▶ _WHAT IS ASKED_:
Please reproduce the following lines word for word.
=-=-=-=-=
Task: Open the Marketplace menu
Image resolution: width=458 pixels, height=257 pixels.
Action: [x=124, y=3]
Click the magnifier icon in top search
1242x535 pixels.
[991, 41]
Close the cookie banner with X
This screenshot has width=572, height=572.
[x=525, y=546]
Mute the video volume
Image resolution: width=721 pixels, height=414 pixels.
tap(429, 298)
=-=-=-=-=
▶ _EXPECTED ANSWER_:
Task: Open the Marketplace menu
Image resolution: width=458 pixels, height=257 pixels.
Action: [x=124, y=3]
Click the magnifier icon in top search
1242x535 pixels.
[991, 41]
Close the cookie banner with X
This screenshot has width=572, height=572.
[x=525, y=546]
Mute the video volume
Image resolution: width=721 pixels, height=414 pixels.
tap(429, 298)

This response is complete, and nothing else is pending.